#### Problem A:
Answer these questions using the ad review:
(i) What rating does the spot receive?
(ii) How many shares has 'Love Has No Labels' gathered so far?
(iii) Which anti-pollution campaign did the Ad Council produce in the 1970s?
#### Problem B:
Decide whether each statement agrees with the ad review, and quote the words that settle it:
(i) The article first appeared in Marketing magazine.
(ii) 'Love Has No Labels' premiered last month.
(iii) The spot became popular only on YouTube.
#### Problem C:
Write the next part of the ad review, picking up after its final sentence.

#### Supplied passage:
--*--
Viral Review: Ad Council’s Lovely Bones Have The X(Ray)-Factor
This article was first published in Marketing magazine
Brand: Ad Council – ‘Diversity & Inclusion: Love Has No Labels’
Rating: 9/10
The words ‘Public Service Announcement’ doesn’t exactly inspire excitement. Historically cheaply-produced, cheesy and more than a little preachy, the PSA format has the potential to spread vital information, but can fall short of capturing viewers’ hearts and minds.
Especially in the age of viral content, when emotional engagement determines more than ever how enthusiastically people share a video with their peers. For all their honourable causes and best intentions, charitable PSAs are still competing against the biggest brands and the shrewdest marketers for users’ attention.
However, a new breed of PSA is mixing up the formula with sharp, shareable content that targets hot-button issues in creative ways. The latest among these is ‘Love Has No Labels’, a heartwarming hit that premiered earlier this week and has already racked up nearly 2 million shares. Cut from the same cloth as the viral smash ‘Slap Her’, the spot from the Ad Council (the venerable institution that produced the anti-pollution ‘Crying Indian’ campaign in the 1970s) engages with homophobia, ableism and other forms of bigotry through a clever visual conceit that’s made both its YouTube and Facebook iterations extremely popular.
--*--
(Collected data entries)
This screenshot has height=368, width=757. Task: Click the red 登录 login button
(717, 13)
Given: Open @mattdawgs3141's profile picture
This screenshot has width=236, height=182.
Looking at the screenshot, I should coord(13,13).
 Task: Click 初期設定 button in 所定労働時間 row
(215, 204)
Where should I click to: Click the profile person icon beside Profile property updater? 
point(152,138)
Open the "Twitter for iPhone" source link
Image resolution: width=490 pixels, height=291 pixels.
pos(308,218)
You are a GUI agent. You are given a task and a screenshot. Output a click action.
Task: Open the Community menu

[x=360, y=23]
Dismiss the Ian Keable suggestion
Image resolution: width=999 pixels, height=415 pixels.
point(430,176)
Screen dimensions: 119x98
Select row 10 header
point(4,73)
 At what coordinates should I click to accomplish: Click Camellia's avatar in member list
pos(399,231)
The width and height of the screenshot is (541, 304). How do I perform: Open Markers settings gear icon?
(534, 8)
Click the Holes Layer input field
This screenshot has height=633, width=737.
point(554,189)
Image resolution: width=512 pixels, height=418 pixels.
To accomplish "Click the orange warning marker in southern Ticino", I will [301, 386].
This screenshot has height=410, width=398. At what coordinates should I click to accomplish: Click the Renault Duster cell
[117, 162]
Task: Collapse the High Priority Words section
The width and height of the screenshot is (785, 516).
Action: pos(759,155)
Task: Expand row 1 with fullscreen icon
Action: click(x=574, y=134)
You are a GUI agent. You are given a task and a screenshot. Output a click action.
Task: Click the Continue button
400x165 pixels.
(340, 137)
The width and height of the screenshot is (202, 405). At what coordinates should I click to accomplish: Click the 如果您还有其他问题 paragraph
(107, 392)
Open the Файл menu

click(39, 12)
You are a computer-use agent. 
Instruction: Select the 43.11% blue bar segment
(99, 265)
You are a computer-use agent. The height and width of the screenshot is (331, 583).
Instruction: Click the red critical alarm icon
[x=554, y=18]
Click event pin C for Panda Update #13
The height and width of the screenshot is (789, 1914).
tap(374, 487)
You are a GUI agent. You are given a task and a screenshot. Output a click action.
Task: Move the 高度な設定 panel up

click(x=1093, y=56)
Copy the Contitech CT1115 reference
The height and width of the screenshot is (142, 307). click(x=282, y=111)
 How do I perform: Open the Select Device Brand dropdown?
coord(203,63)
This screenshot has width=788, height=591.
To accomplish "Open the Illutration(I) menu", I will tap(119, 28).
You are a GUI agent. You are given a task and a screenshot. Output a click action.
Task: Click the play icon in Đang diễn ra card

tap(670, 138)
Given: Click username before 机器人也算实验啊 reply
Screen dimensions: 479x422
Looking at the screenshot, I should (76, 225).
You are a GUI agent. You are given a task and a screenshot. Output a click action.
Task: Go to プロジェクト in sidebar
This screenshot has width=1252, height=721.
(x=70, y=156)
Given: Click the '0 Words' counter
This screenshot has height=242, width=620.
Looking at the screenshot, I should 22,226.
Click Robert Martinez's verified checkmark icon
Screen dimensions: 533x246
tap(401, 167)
--*--
#### Result A:
(i) 9/10
(ii) Nearly 2 million
(iii) The 'Crying Indian' campaign

#### Result B:
(i) Yes: "This article was first published in Marketing magazine"
(ii) No: "premiered earlier this week"
(iii) No: "made both its YouTube and Facebook iterations extremely popular"

#### Result C:
Performed as a public stunt, ‘Love Has No Labels’ prominently features a screen which displays only the skeletal outlines of those who stand behind it. While this sounds more than a little creepy, fear not: you’re not watching a Robbie Williams’ video. Instead the sweethearts at the Ad Council put their fancy bit of kit to boundary-busting uses. Whoever stands behind the screen – a gay couple, a multiracial family, a Christian and a Muslim – the crowd only sees what keeps them together rather than divides them: a shared humanity. Tagging on the chorus from Macklemore’s ‘Same Love’ only increases the emotional stakes, not to mention the sentiment of racial and gender equality that comes with the chart-topper.
It might sound a little corny on paper, but the spot’s accessible messaging and inventive style has hit a nerve. Curiously, it coincides with the popularity of an ad that takes a similar stylistic approach to a more conventional product. The latest spot from Disney Parks’ features popular kids’ characters obscured behind a similar screen, and ranks even higher this week on Unruly’s Viral Video Chart. Does the sudden popularity of these two ads mean we’re experiencing a micro-trend of lovable figures behind semi-translucent screens? Probably not. Rather, both ads feature a winning combination of warm emotions and authentic audience reactions that make them sharing gold.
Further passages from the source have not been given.